How to Evaluate APIs for AI Agents: The 20-Dimension Framework

The wrong question everyone's asking

Search for “agent compatibility scoring” and you'll find a dozen tools that scan websites for AI crawlability — whether your site has llms.txt, structured data, or robots.txt rules for GPTBot. That's useful if you're optimizing a marketing page for ChatGPT citations.

But if you're building an AI agent that needs to use an API — send an email, process a payment, query a database — website crawlability tells you nothing. Your agent doesn't read your landing page. It calls your endpoints.

The real question isn't “Is this website AI-friendly?” It's: “Will this API actually work when my agent calls it at 3am with no human supervision?”

That's a fundamentally different evaluation. It requires measuring execution reliability, authentication friction, error handling quality, and dozens of other dimensions that website scanners don't touch.

What actually matters: execution vs. access

After scoring 1,038 services across 92 categories, we've found that agent compatibility comes down to two axes:

Execution (70% of what matters)

Can the agent reliably get work done through this API?

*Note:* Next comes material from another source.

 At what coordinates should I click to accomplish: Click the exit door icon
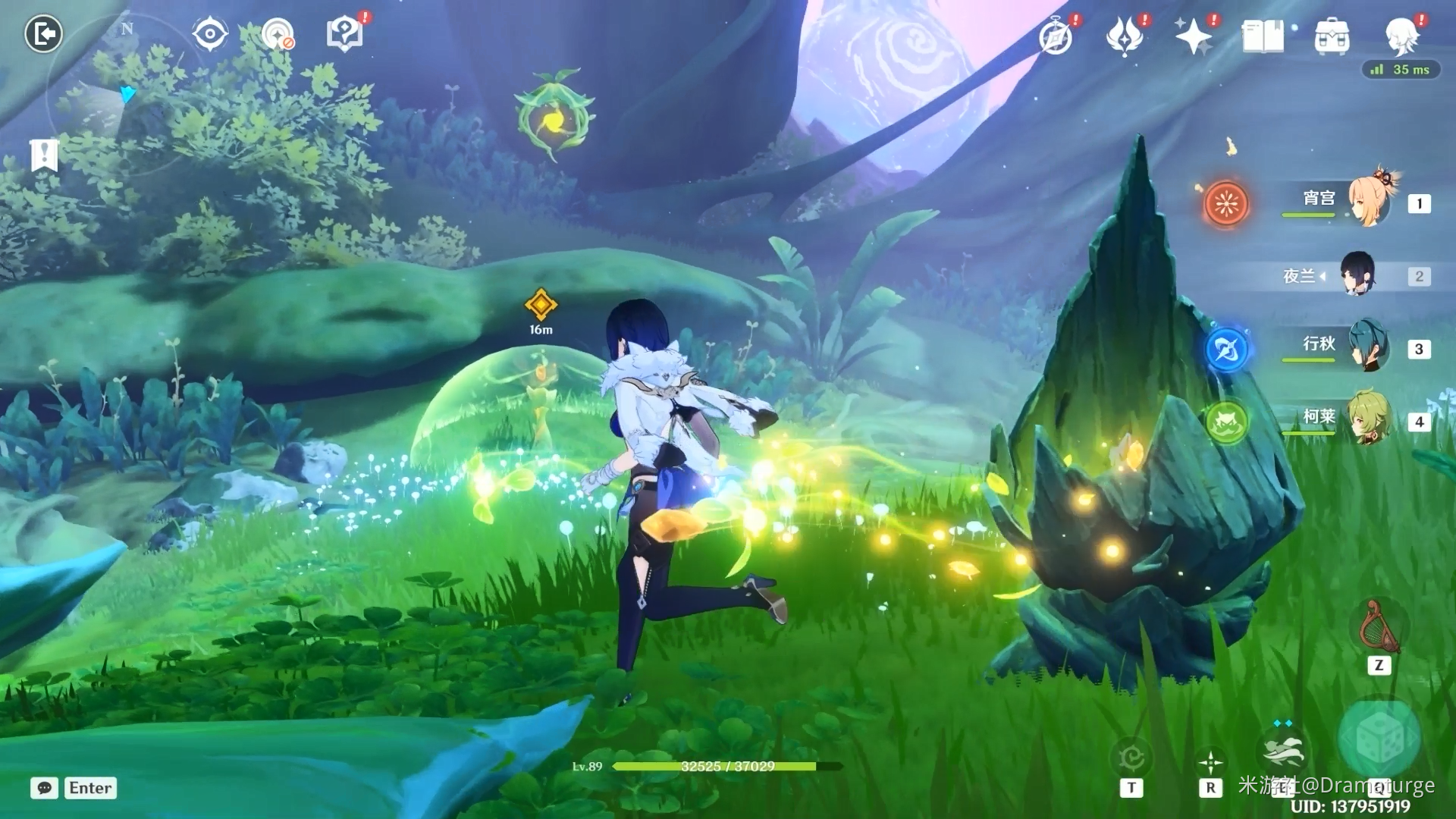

Error handling: Does the API return structured, parseable errors? Or vague 500s that leave the agent guessing?
Schema stability: Do response shapes change between versions without warning?
Idempotency: Can the agent safely retry a failed request without creating duplicates?
Latency consistency: Are response times predictable enough for timeout management?
Rate limit transparency: Does the API tell the agent how long to wait, or just reject requests?

Access Readiness (30% of what matters)

Can the agent even get started?

Signup friction: Does creating credentials require email verification, phone numbers, or CAPTCHAs?
Authentication complexity: API key in a header? Or a multi-step OAuth dance requiring a browser?
Documentation quality: Can the agent (or the developer configuring it) understand the API from docs alone?
Sandbox availability: Is there a test environment that doesn't require production credentials?
Rate limits: Are free-tier limits high enough for development and testing?

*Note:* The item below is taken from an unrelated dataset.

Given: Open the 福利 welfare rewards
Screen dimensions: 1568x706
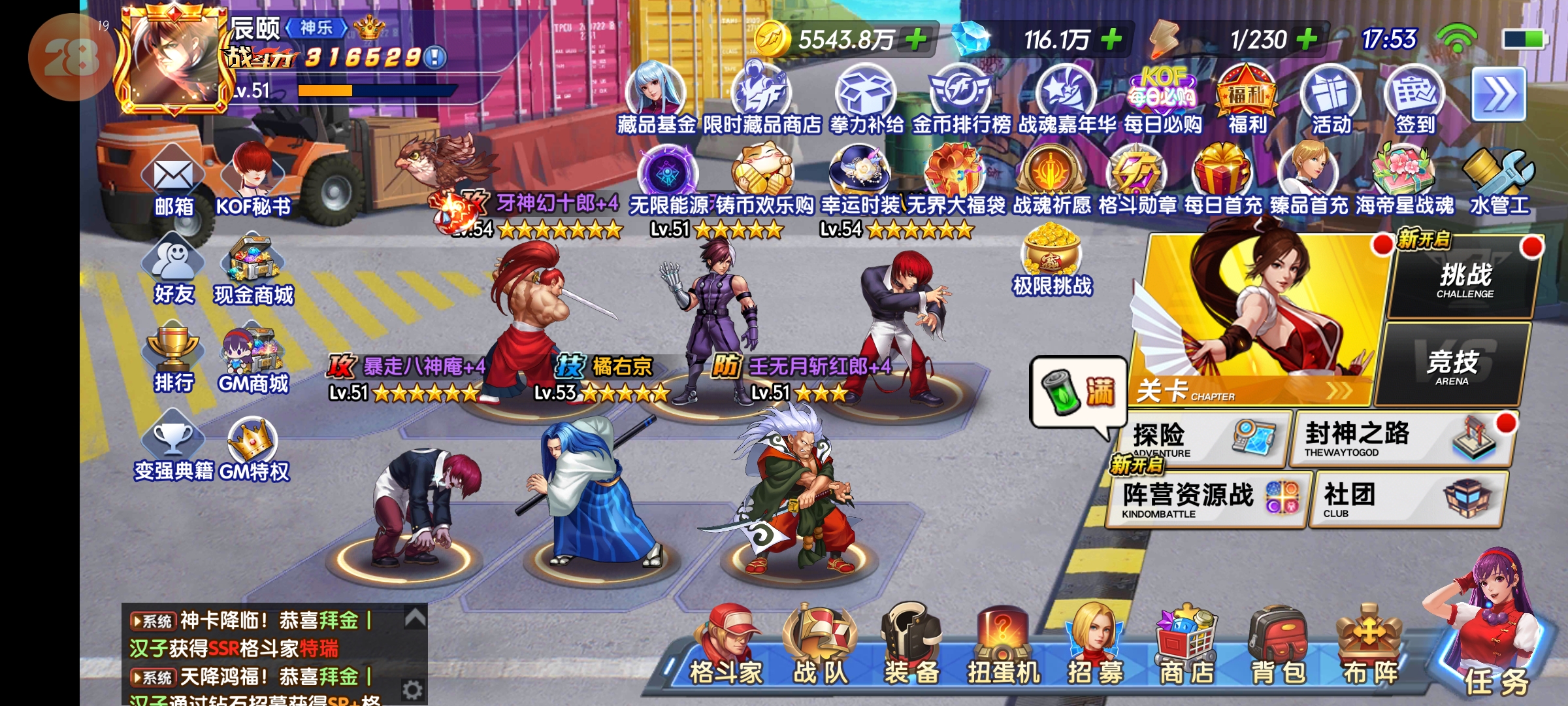Looking at the screenshot, I should pos(1247,98).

We weight execution at 70% because access friction is a one-time cost — you solve it during setup. Execution reliability is an ongoing cost that compounds every time the agent makes a call.

Schema enforcement belongs in execution

A schema is only agent-ready when it can stop the wrong call

Strict request and response schemas matter because they turn ambiguous model output into a bounded execution decision. Unknown fields, missing required values, enum drift, and unexpected variants should fail as typed contract outcomes before provider routing, credentials, budget, or side effects attach.

Good signal

The API names the schema id, rejected path, allowed enum, replacement hint, and whether retry, migration, or human approval is the safe next step.

Bad signal

The agent gets a vague validation error, silently coerced input, or an output variant the parser never expected after the workflow already spent quota.

For deeper operational checks, pair this methodology with the reliability checklist and machine-readable change discipline.

The AN Score: quantifying agent-nativeness

The Agent-Native (AN) Score is our framework for measuring these dimensions. It evaluates each API across 20 specific dimensions on these two axes, producing a score from 0 to 10:

Tier	Score	What it means
L4 Native	8.0–10.0	Built for agents. Minimal friction, reliable execution, structured everything.
L3 Fluent	6.0–7.9	Agents can use this reliably with minor configuration.
L2 Developing	4.0–5.9	Usable with workarounds. Expect friction points.
L1 Emerging	0.0–3.9	Significant barriers. Not recommended for unsupervised agent use.

Real example — payments:

Stripe scores 8.1 (L4 Native): execution score 9.0, access readiness 6.6. It has idempotency keys, structured errors, versioned webhooks, and an official agent toolkit. The access readiness score is lower because restricted API keys can silently scope-limit results — a documented failure mode that catches agents off guard. (An agent believes no customers exist when it simply lacks read permission.)

PayPal scores 4.9 (L2 Developing): execution score 5.9, access readiness 3.7. OAuth2 is the only auth method. Sandbox requires CAPTCHA verification. The moment your agent needs to click “I am not a robot,” the automation dies.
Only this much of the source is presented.